**PROBLEM TO WORK ON:** Which lines in the data below contain the word "will"? Pull each of them out.

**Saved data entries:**
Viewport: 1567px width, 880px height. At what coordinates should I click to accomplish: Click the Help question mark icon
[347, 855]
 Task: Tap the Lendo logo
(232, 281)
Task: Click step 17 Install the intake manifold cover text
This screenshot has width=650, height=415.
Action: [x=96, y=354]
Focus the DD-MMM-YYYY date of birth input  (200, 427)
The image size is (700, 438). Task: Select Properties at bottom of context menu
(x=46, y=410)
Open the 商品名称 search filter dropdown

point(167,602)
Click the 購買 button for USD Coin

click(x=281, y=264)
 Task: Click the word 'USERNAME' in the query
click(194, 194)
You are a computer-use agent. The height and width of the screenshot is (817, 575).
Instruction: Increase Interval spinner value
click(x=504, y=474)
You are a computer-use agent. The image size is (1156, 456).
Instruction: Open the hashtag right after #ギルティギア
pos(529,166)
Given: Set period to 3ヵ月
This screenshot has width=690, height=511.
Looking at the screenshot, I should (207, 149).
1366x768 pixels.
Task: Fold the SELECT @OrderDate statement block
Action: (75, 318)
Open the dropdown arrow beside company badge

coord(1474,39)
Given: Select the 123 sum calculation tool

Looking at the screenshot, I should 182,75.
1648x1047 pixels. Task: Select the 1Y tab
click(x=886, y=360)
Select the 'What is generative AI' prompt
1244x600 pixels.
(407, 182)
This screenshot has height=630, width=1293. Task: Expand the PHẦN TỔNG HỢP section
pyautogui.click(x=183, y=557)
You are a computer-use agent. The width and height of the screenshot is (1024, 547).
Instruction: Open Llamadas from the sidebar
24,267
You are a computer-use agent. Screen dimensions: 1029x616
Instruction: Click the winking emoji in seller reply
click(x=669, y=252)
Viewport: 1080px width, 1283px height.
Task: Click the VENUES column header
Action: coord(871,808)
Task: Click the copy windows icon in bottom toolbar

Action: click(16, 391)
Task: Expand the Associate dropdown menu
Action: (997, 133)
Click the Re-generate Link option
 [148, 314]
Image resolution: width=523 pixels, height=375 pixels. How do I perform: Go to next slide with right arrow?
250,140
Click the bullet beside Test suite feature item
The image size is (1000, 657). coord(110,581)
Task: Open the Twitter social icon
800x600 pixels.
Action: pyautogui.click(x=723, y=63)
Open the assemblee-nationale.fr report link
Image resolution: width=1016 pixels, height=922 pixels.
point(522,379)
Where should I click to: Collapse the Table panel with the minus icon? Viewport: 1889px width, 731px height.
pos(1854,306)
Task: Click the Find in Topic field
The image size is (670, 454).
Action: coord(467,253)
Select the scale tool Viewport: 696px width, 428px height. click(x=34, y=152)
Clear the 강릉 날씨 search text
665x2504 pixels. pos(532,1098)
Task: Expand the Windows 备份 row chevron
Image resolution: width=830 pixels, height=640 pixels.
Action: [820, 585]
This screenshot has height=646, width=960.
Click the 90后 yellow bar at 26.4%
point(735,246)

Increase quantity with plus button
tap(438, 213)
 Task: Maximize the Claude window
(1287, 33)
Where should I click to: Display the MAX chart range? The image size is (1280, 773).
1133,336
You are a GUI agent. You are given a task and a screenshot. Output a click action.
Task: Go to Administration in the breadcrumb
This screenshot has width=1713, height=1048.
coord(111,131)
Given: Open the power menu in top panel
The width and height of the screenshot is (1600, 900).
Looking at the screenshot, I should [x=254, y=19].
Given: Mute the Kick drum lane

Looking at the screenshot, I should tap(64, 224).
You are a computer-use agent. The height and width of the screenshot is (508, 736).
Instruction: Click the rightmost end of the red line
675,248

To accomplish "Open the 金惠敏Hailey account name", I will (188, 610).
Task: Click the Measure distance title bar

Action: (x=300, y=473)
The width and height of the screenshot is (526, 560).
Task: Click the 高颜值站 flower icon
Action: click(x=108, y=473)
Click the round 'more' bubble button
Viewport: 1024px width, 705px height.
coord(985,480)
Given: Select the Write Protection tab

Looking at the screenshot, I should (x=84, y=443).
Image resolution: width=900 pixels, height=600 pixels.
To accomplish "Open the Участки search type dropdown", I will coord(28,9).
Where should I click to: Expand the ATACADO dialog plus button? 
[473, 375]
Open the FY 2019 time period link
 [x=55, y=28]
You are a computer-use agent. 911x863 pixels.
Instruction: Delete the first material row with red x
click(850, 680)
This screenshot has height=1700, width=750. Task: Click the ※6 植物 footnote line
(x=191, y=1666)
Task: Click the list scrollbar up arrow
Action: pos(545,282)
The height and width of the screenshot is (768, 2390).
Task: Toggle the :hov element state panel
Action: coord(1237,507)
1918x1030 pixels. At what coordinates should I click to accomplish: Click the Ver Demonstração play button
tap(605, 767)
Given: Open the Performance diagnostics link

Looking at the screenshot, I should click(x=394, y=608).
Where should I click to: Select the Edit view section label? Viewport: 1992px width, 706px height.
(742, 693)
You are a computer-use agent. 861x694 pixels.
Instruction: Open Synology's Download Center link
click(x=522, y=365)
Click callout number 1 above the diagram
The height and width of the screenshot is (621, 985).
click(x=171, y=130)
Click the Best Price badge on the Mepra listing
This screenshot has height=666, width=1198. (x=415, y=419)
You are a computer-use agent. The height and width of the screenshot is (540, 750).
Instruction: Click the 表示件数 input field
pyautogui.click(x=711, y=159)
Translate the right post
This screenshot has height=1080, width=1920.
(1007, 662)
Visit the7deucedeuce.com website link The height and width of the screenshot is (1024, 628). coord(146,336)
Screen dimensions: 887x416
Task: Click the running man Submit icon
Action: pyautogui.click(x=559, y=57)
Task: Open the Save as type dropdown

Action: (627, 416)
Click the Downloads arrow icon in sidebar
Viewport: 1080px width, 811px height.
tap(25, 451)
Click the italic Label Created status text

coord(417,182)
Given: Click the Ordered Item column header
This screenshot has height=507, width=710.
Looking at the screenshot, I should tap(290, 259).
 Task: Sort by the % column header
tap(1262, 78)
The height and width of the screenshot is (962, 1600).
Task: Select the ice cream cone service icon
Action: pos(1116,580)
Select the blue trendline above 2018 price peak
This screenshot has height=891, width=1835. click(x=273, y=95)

**REPLY:**
To accomplish "Open the 金惠敏Hailey account name", I will (188, 610).
To accomplish "Open the Участки search type dropdown", I will coord(28,9).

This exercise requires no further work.